Are you looking at some form of stemming? Pardon my ignorance, but this looks harder (for a logographic language) than what you would do for a regular alphabet based language. — dirkgently, May 02 '09 at 18:04
No not stemming in the example the root word is basically けす but I am changing the す to し and adding て. Another example is のむ changing the　む to んで to get のんで. An easier example might just be.　たべる which you would drop the る and add て to get たべて. Hopefully this makes more sense. — Buddy Lindsey, May 02 '09 at 18:09
Your examples (strangely!) give me a notion (which I am sure is wrong) that all you want is some string replacemnet. Even (Unicode) regex would work. — dirkgently, May 02 '09 at 18:14
Are you trying yo write Japanese automatically? I mean, that the software decides what must be written, applying some Japanese syntax rules? — Daniel Daranas, Jul 03 '09 at 11:52
Be careful that some uncommon Kanji outside the Unicode Basic Multilingual Plane require two JavaScript "characters". You only have to worry about these if some of your code tries to deal with the individual characters that make up strings. Some of the most used non-BMP in the Japanese WIkipedia are: * , , , , , , , , , , , , , , , , , , , , — hippietrail, Apr 26 '11 at 14:41

score 26 · Answer 1 · edited Dec 08 '16 at 21:19

Stick to Unicode and utf-8 everywhere.
Stay away from the native Japanese encodings: euc-jp, shiftjis, iso-2022-jp, but be aware that you'll probably encounter them at some point if you continue.
Get familiar with a segmenter for doing complicated stuff like POS analysis, word segmentation, etc. the standard tools used by most people who do NLP (natural language processing) work on Japanese are, in order of popularity/power.
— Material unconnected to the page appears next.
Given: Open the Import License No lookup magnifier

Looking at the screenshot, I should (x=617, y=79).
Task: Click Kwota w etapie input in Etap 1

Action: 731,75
MeCab (originally on SourceForge) is awesome: it allows you to take text like,

「日本語は、とても難しいです。」

and get all sorts of great info back

kettle:~$ echo 日本語は、難しいです | mecab 
日本語 名詞,一般,*,*,*,*,日本語,ニホンゴ,ニホンゴ
は   助詞,係助詞,*,*,*,*,は,ハ,ワ
、   記号,読点,*,*,*,*,、,、,、
難しい 形容詞,自立,*,*,形容詞・イ段,基本形,難しい,ムズカシイ,ムズカシイ
です  助動詞,*,*,*,特殊・デス,基本形,です,デス,デス
EOS

which is basically a detailed run-down of the parts-of-speech, readings, pronunciations, etc. It will also do you the favor of analyzing verb tenses,

kettle:~$ echo メキシコ料理が食べたい | mecab 
メキシコ    名詞,固有名詞,地域,国,*,*,メキシコ,メキシコ,メキシコ
料理  名詞,サ変接続,*,*,*,*,料理,リョウリ,リョーリ
が   助詞,格助詞,一般,*,*,*,が,ガ,ガ
食べ  動詞,自立,*,*,一段,連用形,食べる,タベ,タベ
たい  助動詞,*,*,*,特殊・タイ,基本形,たい,タイ,タイ
EOS

However, the documentation is all in Japanese, and it's a bit complicated to set up and figure out how to format the output the way you want it. There are packages available for ubuntu/debian, and bindings in a bunch of languages including perl, python, ruby...

Apt-repos for ubuntu:

deb http://cl.naist.jp/~eric-n/ubuntu-nlp intrepid all
deb-src http://cl.naist.jp/~eric-n/ubuntu-nlp intrepid all

Packages to install: $ apt-get install mecab-ipadic-utf8 mecab python-mecab

should do the trick I think.

The other alternatives to mecab are, ChaSen, which was written years ago by the author of MeCab (who incidentally works at google now), and Kakasi, which is much less powerful.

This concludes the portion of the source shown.